2019 Sammler, K. Intimate outer space: Gravity, waste and the spatial orientation of bodies. Association of Pacific Coast Geographers. Flagstaff, AZ, 16–19 Oct.
TITLE: Intimate outer space: Gravity, waste and the spatial orientation of bodies
AUTHOR: Katherine G. Sammler, PhD, California State University Maritime
ABSTRACT: Discard studies scholars confront the materiality of waste and recognize that, particularly within the Anthropocene, there is no ‘away’ place for its disposal. The idea of our planet as a bounded sphere, containing the only livable habitat within an otherwise hostile universe is made urgent through emissions in the atmosphere and plastics in the water. However, human activities – including generating waste – extend beyond earth, up into orbit, and there is an emergence of scholars exploring the upper atmosphere and low earth orbit as a part of a global environment. While a new corporate space race is shifting space waste politics with reusable rockets and orbital debris recycling, utilizing a feminist geopolitics and political ecological approach requires a look beyond the national and corporate actors towards intimate, bodily scales.

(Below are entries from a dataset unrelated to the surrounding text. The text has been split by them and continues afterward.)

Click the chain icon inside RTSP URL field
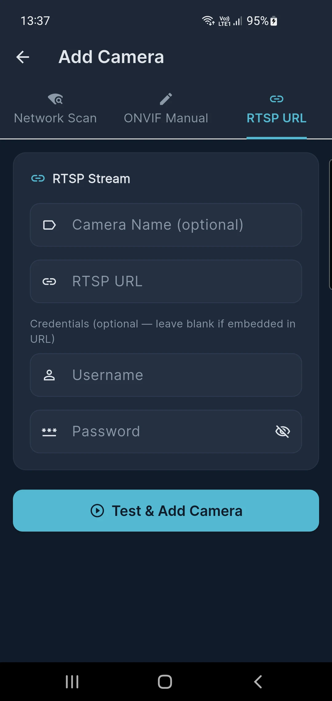The width and height of the screenshot is (332, 701). pos(49,282)
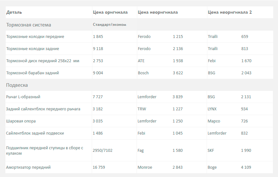Select the 'Подвеска' section heading
Screen dimensions: 278x177
tap(17, 85)
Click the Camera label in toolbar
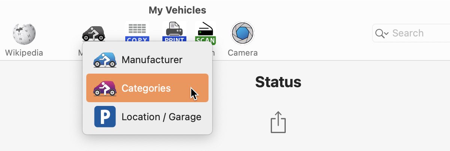Image resolution: width=450 pixels, height=151 pixels. coord(243,53)
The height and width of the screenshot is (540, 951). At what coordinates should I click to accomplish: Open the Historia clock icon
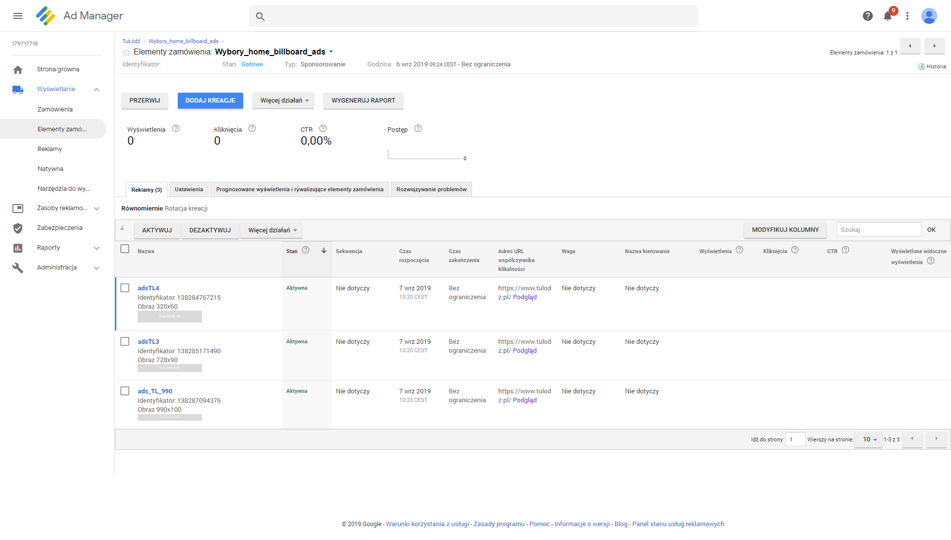coord(921,67)
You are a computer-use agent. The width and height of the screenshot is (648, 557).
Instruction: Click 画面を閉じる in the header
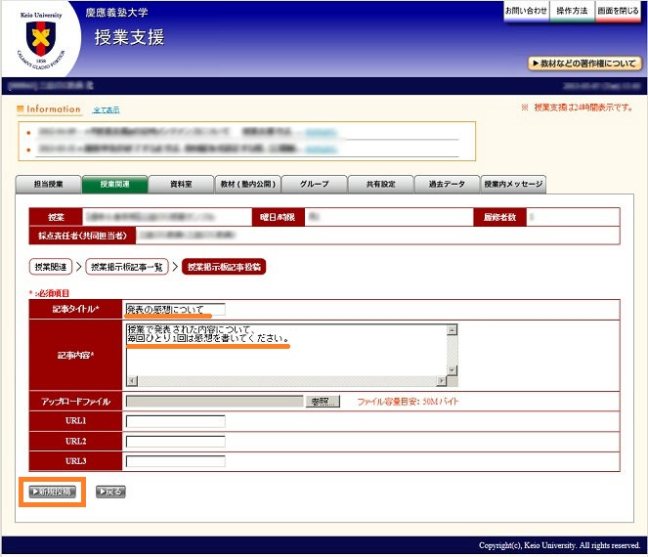(618, 11)
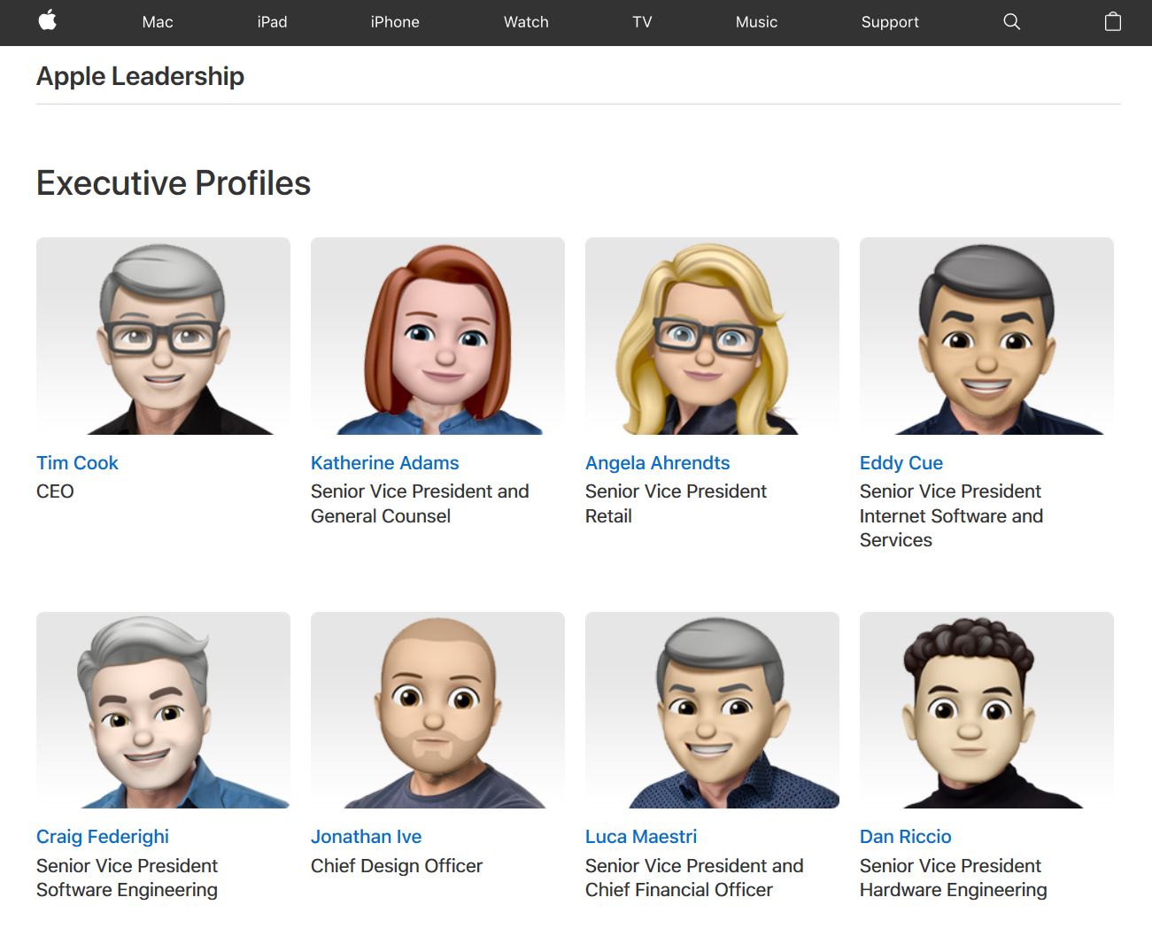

Engaging the physiological feat of maintaining life in orbit draws attention to the invisible relationships between bodies, waste, and gravity. The engineered habitats required to support life in space are a microcosm of the urgent planetary concerns surrounding air and water resources, but also waste storage and elimination. Without strong gravitational fields, liquids coalesce at the location they are created, instead of flowing down and away. Such excesses disrupt the orderly engineered environments and minutely monitored bodies. This paper looks to use astronaut tears, space gynecology, zero-g surgery, and NASA’s “space poop challenge” to investigate the broader politics of waste, gravity, the spatial orientation of human and planetary bodies, and the risk posed by our inability to get away from our intimate waste.